Two tips for working with pkgsrc, derived in part from this mailing list post on users@ (follow the thread) and from my own experience. If you put WRKOBJDIR=/usr/obj/pkgsrc
into /usr/pkg/etc/mk.conf
:
- You can clean up any leftover package building files by deleting the files in that directory and leave your pkgsrc files untouched.
- You can have a read-only /usr/pkgsrc, which means it can be shared over NFS (or SMB?) between multiple machines, DragonFly or otherwise.
I’ve had a bunch of posts like this so far, but that’s not a bad thing.
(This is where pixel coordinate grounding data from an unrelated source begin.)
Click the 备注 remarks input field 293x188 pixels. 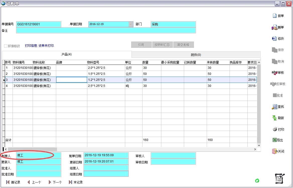tap(106, 31)
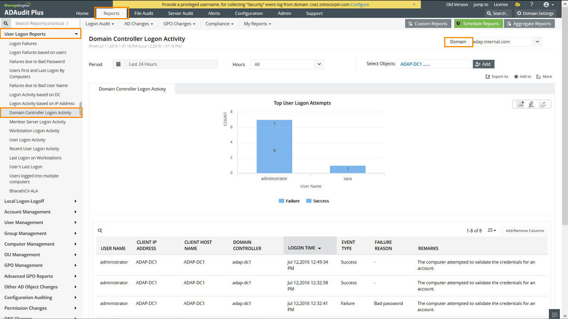Open the user account icon top right
Viewport: 568px width, 319px height.
click(x=546, y=5)
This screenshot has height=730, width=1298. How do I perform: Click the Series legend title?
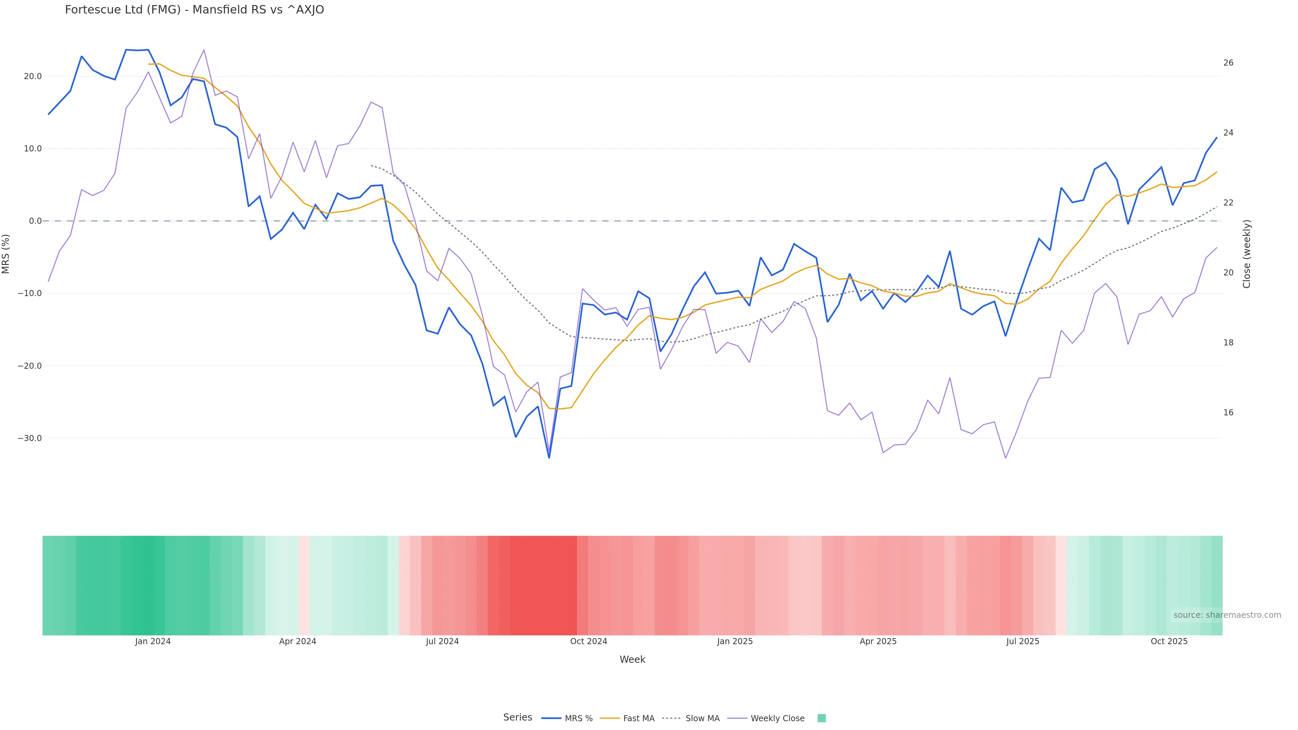(x=517, y=717)
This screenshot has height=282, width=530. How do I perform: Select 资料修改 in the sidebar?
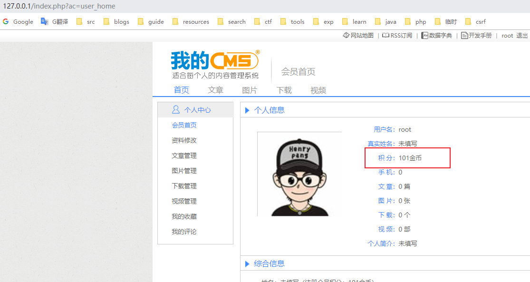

Sepherosa Ziehau has a pair of optimizations that appear to make performance with big pipes (1G) and tiny packets (18b, if I read correctly) reach near the physical maximum for 1000-base-T Ethernet.
I think a lot of people don’t realize rcrun exists, and run files in /etc/rc.d directly. If you’re one of those people, read the rcrun(8) manpage. Then, notice that Sascha Wildner has extended rcrun to work with the etc/rc.d in /usr/local and /usr/pkg too.
Francois Tigeot has been working for quite a while on a VFS accounting system. It doesn’t restrict to a quota (yet), but it will give you byte totals for each mounted filesystem. It has been committed, so it looks like a good way to tell which PFS is eating your disk.
Update: Francois pointed out he’s still adding parts for this. So it’s not quite done yet, but soon.
Buildworlds are now much faster, because they can run themselves in parallel. Invoke it using the -j option to make. Matthew Dillon saw a 25% reduction in time when using ‘make -j 12 buildworld’ on a 4-core system. You may need to manually update xinstall and mkdir:
cd /usr/src/usr.bin/xinstall make clean; make obj; make all install cd /usr/src/bin/mkdir make clean; make obj; make all install
It’ll also use more memory than a non-parallel build, but heck, that’s cheap these days.
Venkatesh Srinivas made a minor change to a ddb backtrace – it now prints the raw instruction pointers. On x86_64, a backtrace would not print the correct objects out, so this is better. It’s a minor change, but I’m pointing it out because it totally helped solve a problem for me on a package-building machine.
The general rule of thumb is that if you have a function written in an interpreted language (Perl, Python, etc.), it’ll be faster in C. If you need it faster than that, you go to assembly. Prepare to have your world rocked: Venkatesh Srinivas found that strlen() in libc was actually slower written in assembly than in C. His commit message has numbers to back that up.
Adrian Chadd showed up on the DragonFly kernel@ mailing list, offering some help in keeping things compatible with FreeBSD and 802.11 networking. That’s quite neighborly of him, especially since his hands are already pretty full.
It’s another throughput tweak from Sepherosa Ziehau: soaccept is run differently when pulling in network data from a socket. The commit message once again shows the results of the change using httperf.